Benjamin Hawkes-Lewis wrote:
> Obviously, if we wanted to create a
> mechanism where any user without specialised AT could open long
> descriptions we wouldn't design it the way we've stumbled upon and
> around this feature.

And herein lies one of the fundamental problems we are grappling with: The Chairs decided that Issue 30 @longdesc would be deferred until a resolution of Issue 204 was decided. It is abundantly clear (at least to me) that now that Issue 204 paves the way for embedding @hidden longer textual descriptions that include structured content, and further suggests that Accessibility APIs are to process that structured content AS structured content*, that this decision will be held up as "THE ALTERNATIVE" that allows for the obsolescence of @longdesc. 

It isn't, it falls significantly short of allowing all users access to longer textual descriptions, and further now introduces a number of new access issues for those users who require some form of accommodation or alternative consumption model - examples that I and others continue to bring forth.

Despite repeated attempts to explain these problems to many members of the Working Group, this understanding appears to not be getting through. Why that is I cannot say for certain, but it does lead to a certain sense of frustration. It is deeply troubling to me that we still need to remind this Working Group that on-line accessibility is more than just accommodating blind users.

(* It should also be noted that no AT vendor - outside of VoiceOver - has even suggested that they can or will provide such additional support at this time.)

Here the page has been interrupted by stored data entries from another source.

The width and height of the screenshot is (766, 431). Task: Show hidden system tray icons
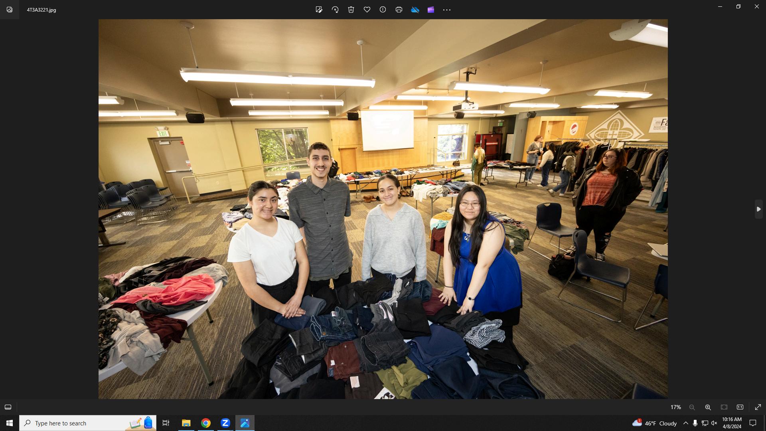685,423
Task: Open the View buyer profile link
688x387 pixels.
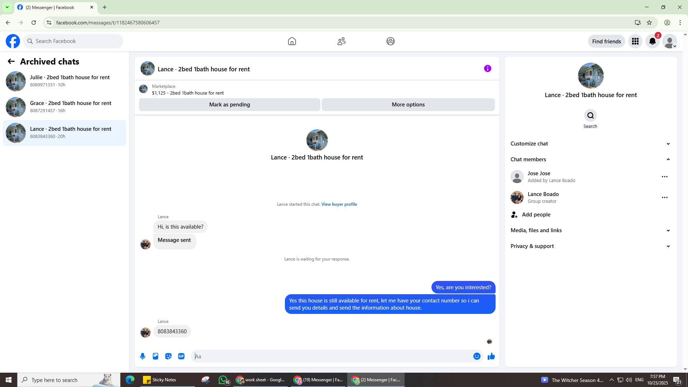Action: point(339,204)
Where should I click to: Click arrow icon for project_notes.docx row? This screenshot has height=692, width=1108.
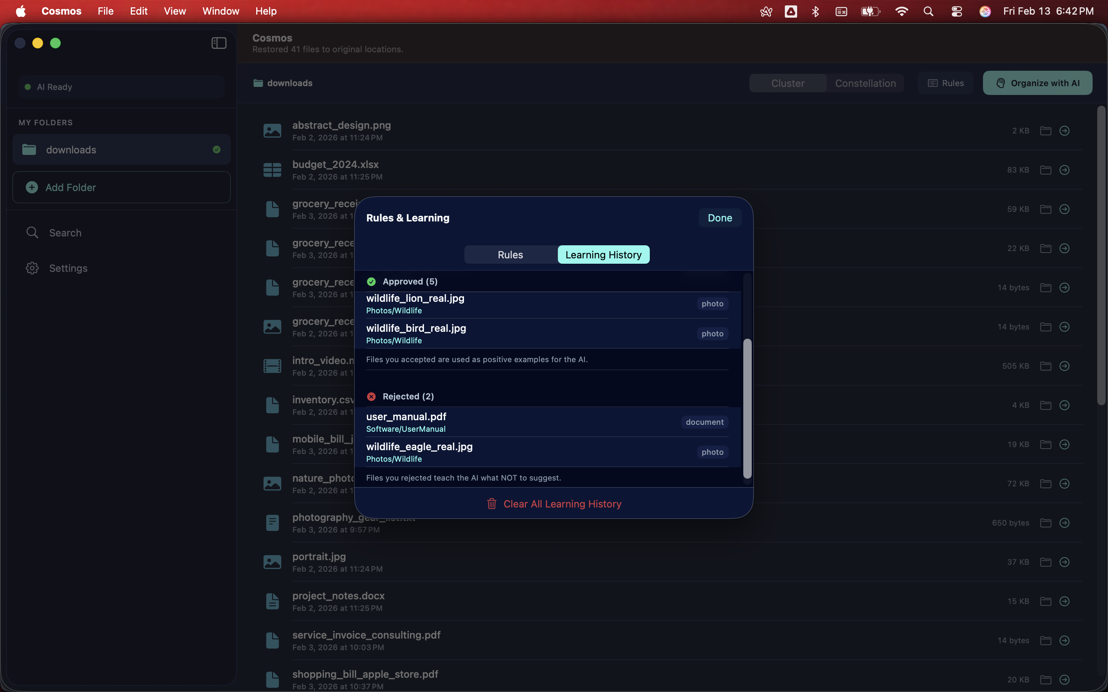coord(1065,601)
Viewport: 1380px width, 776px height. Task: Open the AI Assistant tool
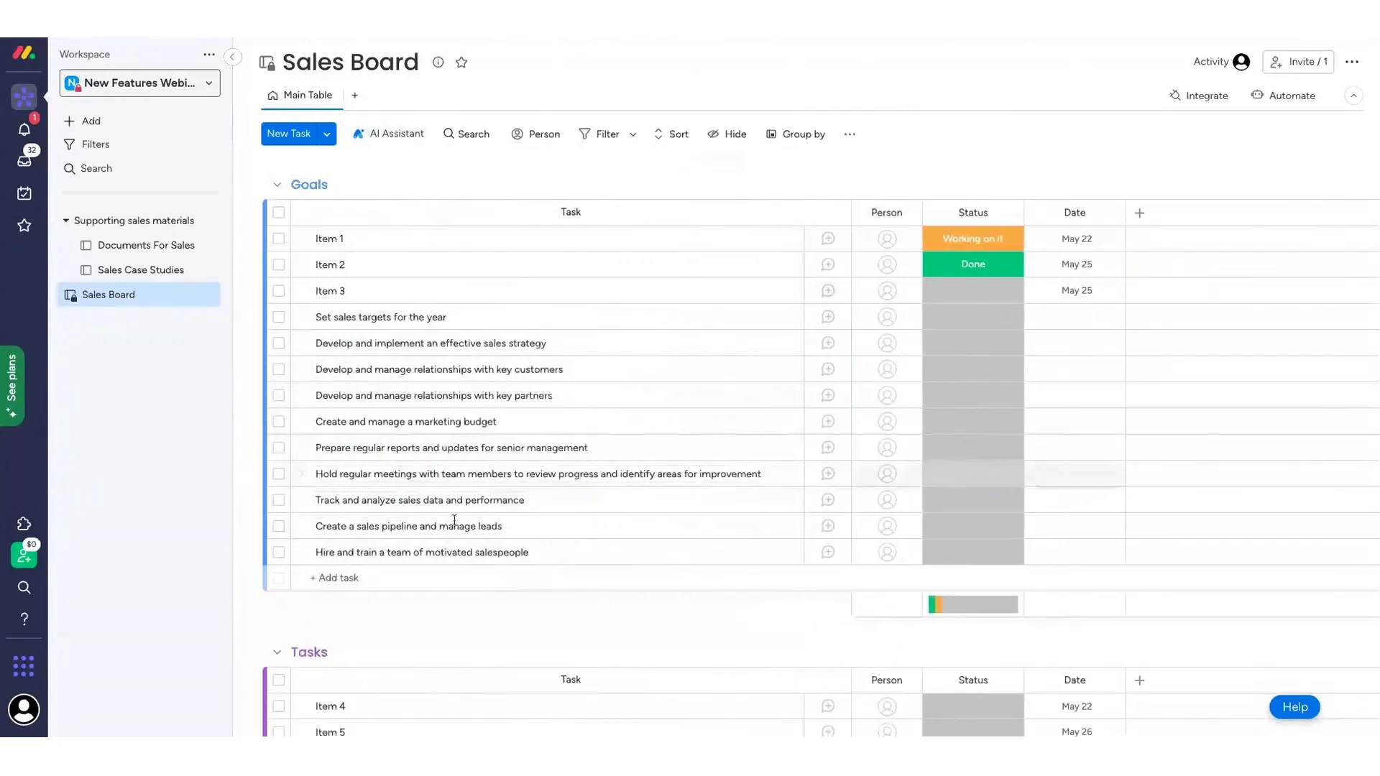pyautogui.click(x=388, y=134)
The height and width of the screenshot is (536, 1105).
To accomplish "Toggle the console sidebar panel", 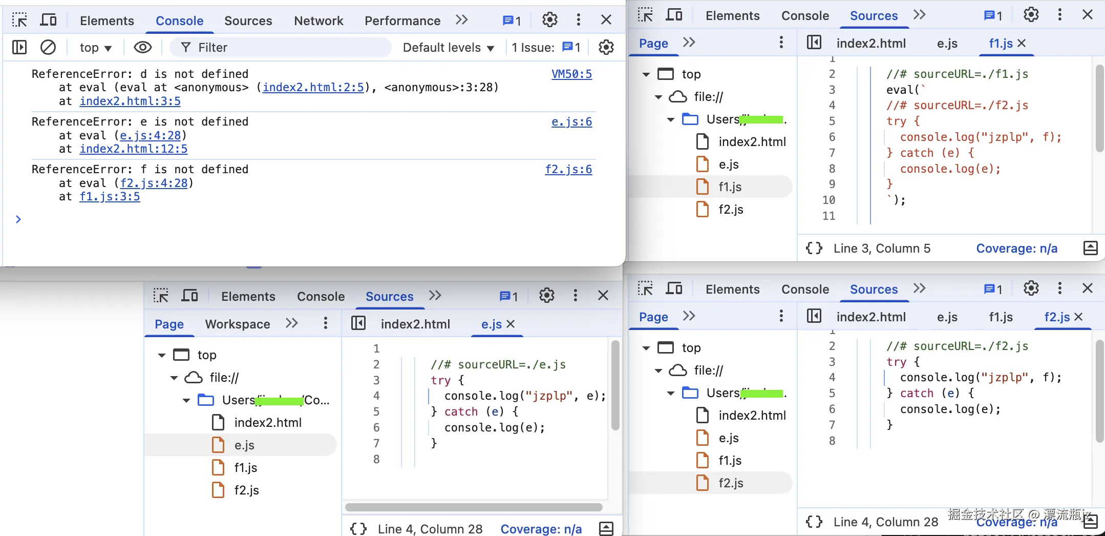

> Now there could be a problem when Dragon is used in combination with
> other AT such as JAWS (as it sometimes is), 

Sure: Jawbone ( 

> if the AT was responsible
> for rendering an visual overlay. In that case you'd need to ensure the
> overlay itself was exposed to the accessibility hierarchy for use by
> other AT. The same goes for other interfaces rendered by JAWS such as
> the links list.

Simply put, this is a bad idea. That it can be hacked together to sort of work for users of Accessibility API consuming tools (a.k.a. AT) misses the larger issue. There are a myriad of tools and combinations of tools that people with disabilities use to access not only web content, but to simply interact with their computing devices: we should be designing HTML to work for all users, without insisting that they have AAPI aware tools to do so.